→ **PROBLEM TO SOLVE**
Would you count the lines below that contain the string "will" and reply with that number only?

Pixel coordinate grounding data

--

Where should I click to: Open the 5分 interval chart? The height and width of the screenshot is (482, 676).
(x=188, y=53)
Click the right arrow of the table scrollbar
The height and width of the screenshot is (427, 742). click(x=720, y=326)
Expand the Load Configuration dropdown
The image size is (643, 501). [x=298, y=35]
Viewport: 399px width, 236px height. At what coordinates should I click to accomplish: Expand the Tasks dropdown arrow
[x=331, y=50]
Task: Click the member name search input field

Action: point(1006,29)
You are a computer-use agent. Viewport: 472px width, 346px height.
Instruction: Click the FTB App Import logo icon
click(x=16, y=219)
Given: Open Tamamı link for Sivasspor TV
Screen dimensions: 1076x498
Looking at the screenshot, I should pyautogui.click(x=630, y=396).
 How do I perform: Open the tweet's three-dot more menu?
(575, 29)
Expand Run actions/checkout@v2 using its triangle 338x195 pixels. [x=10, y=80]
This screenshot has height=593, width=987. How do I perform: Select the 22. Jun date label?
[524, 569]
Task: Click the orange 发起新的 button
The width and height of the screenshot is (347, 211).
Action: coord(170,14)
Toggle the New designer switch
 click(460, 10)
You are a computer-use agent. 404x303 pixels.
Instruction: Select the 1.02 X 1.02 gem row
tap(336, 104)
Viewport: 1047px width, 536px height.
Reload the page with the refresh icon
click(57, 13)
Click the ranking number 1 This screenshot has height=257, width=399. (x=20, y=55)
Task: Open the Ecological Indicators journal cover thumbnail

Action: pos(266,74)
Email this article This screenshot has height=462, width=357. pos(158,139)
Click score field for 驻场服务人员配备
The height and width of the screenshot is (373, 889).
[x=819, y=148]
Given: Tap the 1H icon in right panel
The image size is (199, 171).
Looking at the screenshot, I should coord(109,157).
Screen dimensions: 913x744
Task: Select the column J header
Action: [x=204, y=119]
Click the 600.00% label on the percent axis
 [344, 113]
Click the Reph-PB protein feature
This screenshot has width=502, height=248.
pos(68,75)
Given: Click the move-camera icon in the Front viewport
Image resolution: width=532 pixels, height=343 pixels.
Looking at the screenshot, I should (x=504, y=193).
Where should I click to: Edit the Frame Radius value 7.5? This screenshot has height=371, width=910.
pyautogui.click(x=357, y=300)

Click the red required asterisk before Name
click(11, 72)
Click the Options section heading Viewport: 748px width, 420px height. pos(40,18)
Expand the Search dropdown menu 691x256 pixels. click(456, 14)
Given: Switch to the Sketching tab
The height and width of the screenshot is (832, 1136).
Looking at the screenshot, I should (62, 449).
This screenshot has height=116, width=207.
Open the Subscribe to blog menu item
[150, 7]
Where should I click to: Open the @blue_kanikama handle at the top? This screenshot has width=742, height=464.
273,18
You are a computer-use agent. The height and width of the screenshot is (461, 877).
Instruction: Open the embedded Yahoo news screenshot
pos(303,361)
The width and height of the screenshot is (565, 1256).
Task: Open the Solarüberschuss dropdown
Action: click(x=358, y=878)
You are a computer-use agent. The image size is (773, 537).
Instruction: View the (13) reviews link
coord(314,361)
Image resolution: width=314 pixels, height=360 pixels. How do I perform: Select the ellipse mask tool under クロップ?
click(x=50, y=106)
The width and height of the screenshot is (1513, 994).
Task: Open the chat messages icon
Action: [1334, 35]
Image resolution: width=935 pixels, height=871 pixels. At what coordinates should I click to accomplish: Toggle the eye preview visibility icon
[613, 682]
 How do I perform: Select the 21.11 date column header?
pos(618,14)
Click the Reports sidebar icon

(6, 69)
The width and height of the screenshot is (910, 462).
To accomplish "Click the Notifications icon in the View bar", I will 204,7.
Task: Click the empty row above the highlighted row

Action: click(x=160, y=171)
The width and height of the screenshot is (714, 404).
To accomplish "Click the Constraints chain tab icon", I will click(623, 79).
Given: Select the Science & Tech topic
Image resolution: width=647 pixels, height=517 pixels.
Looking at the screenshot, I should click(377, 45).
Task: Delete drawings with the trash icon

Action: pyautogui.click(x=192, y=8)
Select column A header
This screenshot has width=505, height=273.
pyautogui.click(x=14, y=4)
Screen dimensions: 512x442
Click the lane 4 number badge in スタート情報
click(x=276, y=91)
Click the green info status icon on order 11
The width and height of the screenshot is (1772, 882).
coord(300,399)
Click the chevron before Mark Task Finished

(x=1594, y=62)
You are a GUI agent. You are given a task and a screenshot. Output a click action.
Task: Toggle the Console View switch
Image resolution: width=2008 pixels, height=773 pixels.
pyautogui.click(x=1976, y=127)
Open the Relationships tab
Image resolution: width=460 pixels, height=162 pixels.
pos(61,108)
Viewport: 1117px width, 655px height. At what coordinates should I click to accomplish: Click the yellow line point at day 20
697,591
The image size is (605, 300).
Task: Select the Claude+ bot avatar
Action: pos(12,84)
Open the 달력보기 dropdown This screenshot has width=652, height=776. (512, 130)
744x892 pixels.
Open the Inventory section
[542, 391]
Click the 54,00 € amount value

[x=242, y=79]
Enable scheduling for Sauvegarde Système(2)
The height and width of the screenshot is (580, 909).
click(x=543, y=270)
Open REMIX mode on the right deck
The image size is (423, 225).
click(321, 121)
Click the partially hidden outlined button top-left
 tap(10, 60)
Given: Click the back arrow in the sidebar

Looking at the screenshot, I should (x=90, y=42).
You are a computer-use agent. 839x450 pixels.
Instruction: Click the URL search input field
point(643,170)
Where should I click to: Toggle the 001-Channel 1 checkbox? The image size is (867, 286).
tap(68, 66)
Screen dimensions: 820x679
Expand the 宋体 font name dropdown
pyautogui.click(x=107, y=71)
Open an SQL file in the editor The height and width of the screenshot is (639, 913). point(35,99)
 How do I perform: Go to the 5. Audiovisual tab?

--

→ **EXPECTED OUTPUT**
2